- Text passage
** Begin **
For many people who have missed child support or alimony payments or those who have not received the payments due to financial strain a bankruptcy may be necessary to resolve other financial issues to increase their ability to provide for such obligations. For those on the receiving end of the financial payments it may be concerning when the other parent or ex-spouse fails to maintain payments and in turn files for bankruptcy. However, it is important to remember that any missed payments for child support will still be necessary and that only a modification of child support or alimony can alter the payment methods of either obligation. While a modification of child support or alimony may be necessary, a modification will not extinguish past due child support and alimony payments. Likewise, the sooner you receive a modification, the better as it will reduce the amount of ongoing current required support payments. This in turn, can make the feasibility of a bankruptcy case resolving past due child support and alimony issues easier.
Bankruptcy does not discharge Child Support or Alimony
Specifically, an obligation to pay past due, present and future child support is not discharged in a personal bankruptcy case. And although a modification will alter the payment methods of future payment obligations it will not retroactively alter past owed payments. In a bankruptcy case, child support and alimony payments will receive specialized treatment that will ensure that each is accounted for, and that the debt is repaid if their are significant assets or a Chapter 13 repayment plan.
In other words it is not possible to discharge these debts by filing for bankruptcy. However, the bankruptcy type (Chapter 7 vs. Chapter 13) in question may impact how repayment of these debts occurs.
There are three types of bankruptcy cases an individual can file to help resolve a child support or alimony issue, which are outlined as follows.
Chapter 7 Bankruptcy: A Chapter 7 bankruptcy case does not involve any type of payment plan. However, it can eliminate many other debts that may be hindering or preventing someone from being able to pay their child support or alimony. In addition, any unprotected assets can be liquidated to pay past due child support obligations. While the liquidation of assets is not a common occurrence in most Chapter 7 cases, it is contemplated and could be an issue in any case where the debtor does have significant assets.
Chapter 13 Bankruptcy: A Chapter 13 bankruptcy case will require a payment plan, prioritizing payments toward past due child support and alimony payments. In addition, current child support and alimony payments will need to be kept current. This kind of bankruptcy case is usually best for someone that owes back child support or alimony due to a disruption in their income, and is now fully employed. Because unsecured debts such as credit cards, personal loans, etc. do not receive any payments till the child support and alimony arrearages are funded, a Chapter 13 case can be very helpful when there are also other debts.
Chapter 11 Bankruptcy: A Chapter 11 bankruptcy case is not common to be filed by individuals. However, when filed, they do offer many of the same benefits of a Chapter 13 case. Chapter 11 bankruptcy cases are best suited for individuals that owe too much money to file a Chapter 13 case, and may have very significant assets and/or very significant income. Chapter 11 cases are sometimes filed by highly compensated individuals, making a Chapter 7 and a Chapter 13 not the best option.
In Chapter 7 bankruptcy it is not possible to discharge child support or alimony payments and likewise it is not possible in Chapter 13 bankruptcy to discharge the same payments / debt.
** End **
- Given task
Transcribe the text on bankruptcy and child support, starting with "Chapter 13 Bankruptcy: A" and going on through "also other debts.". None of the entries has any bearing on this.

- Given records
** Begin **
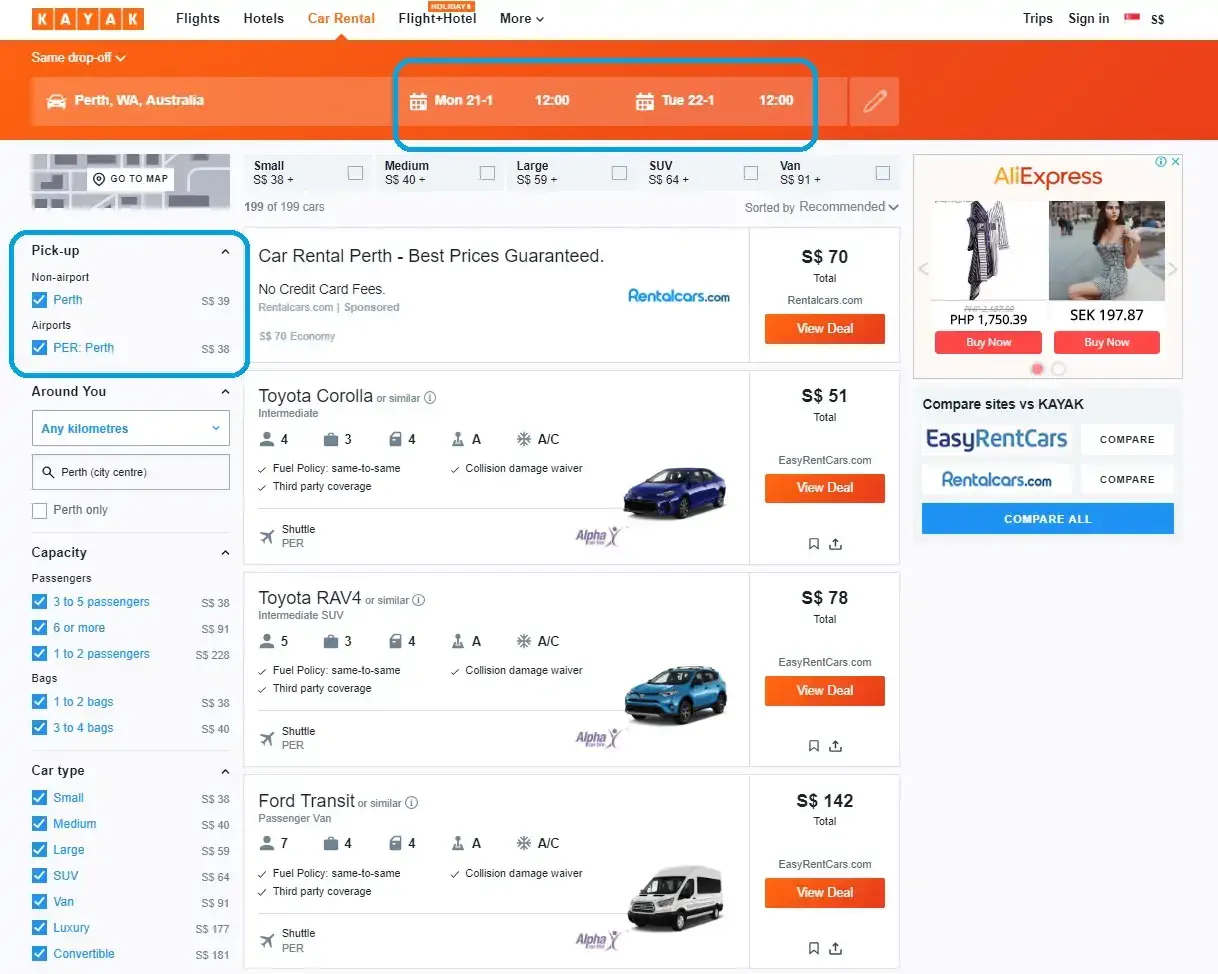Select the second ad carousel dot

[x=1058, y=369]
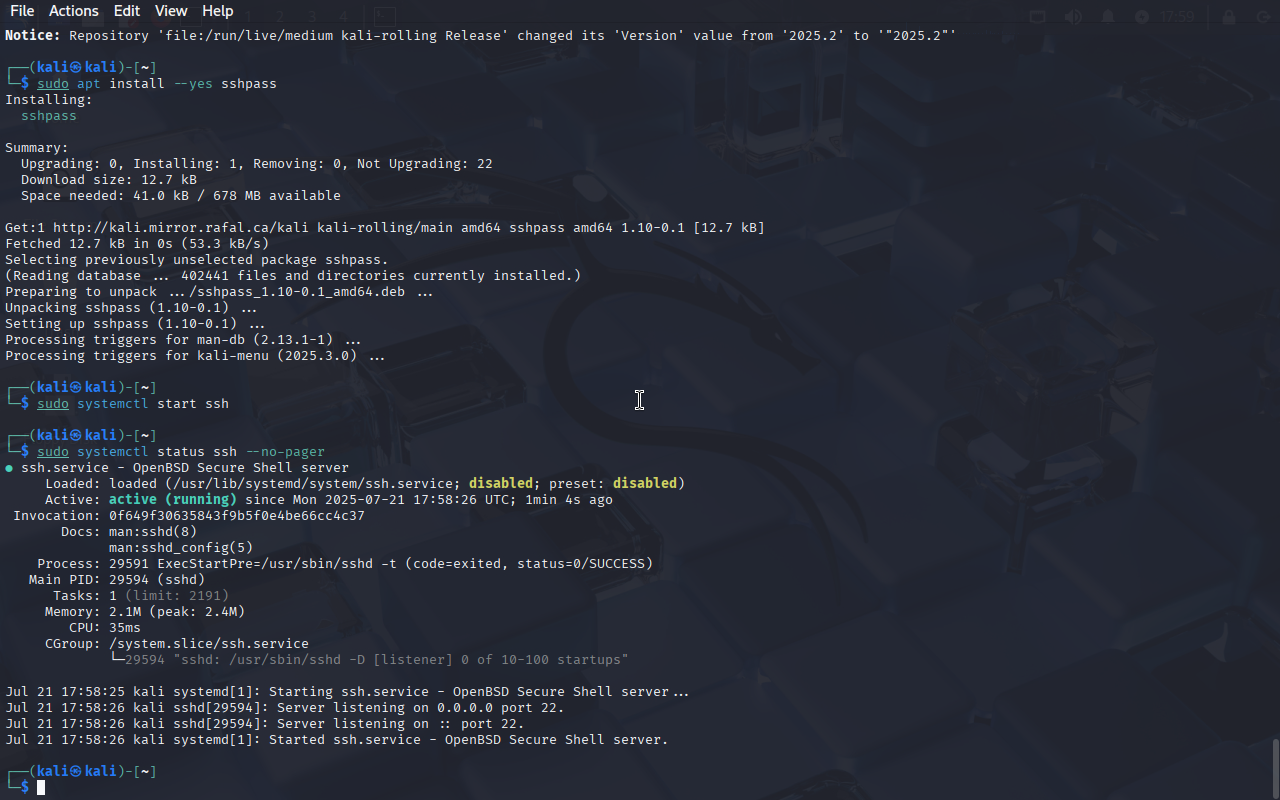Switch to workspace 3 in panel
Screen dimensions: 1280x800
312,16
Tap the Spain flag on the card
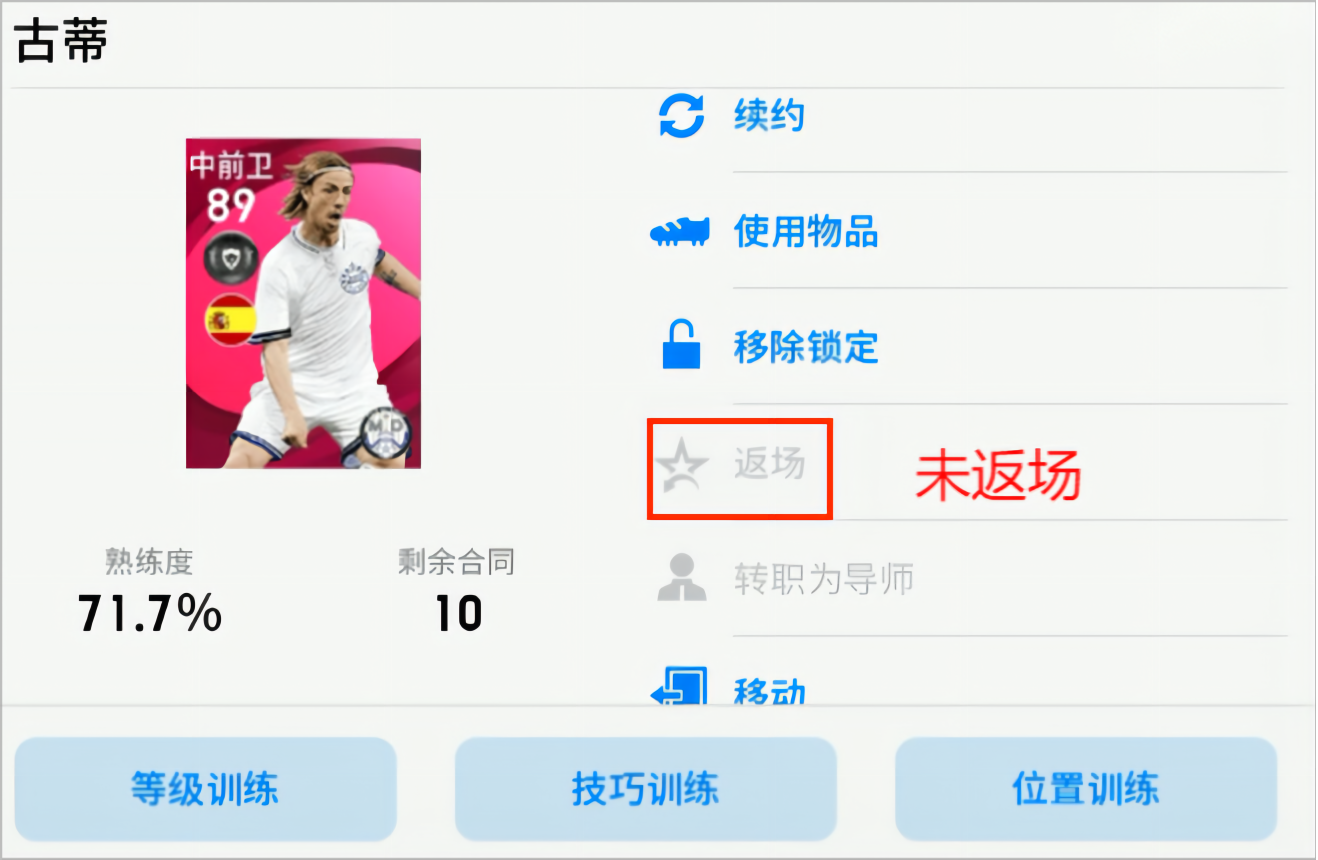This screenshot has width=1318, height=860. click(231, 320)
** End **
- Solution for this exercise
Chapter 13 Bankruptcy: A Chapter 13 bankruptcy case will require a payment plan, prioritizing payments toward past due child support and alimony payments. In addition, current child support and alimony payments will need to be kept current. This kind of bankruptcy case is usually best for someone that owes back child support or alimony due to a disruption in their income, and is now fully employed. Because unsecured debts such as credit cards, personal loans, etc. do not receive any payments till the child support and alimony arrearages are funded, a Chapter 13 case can be very helpful when there are also other debts.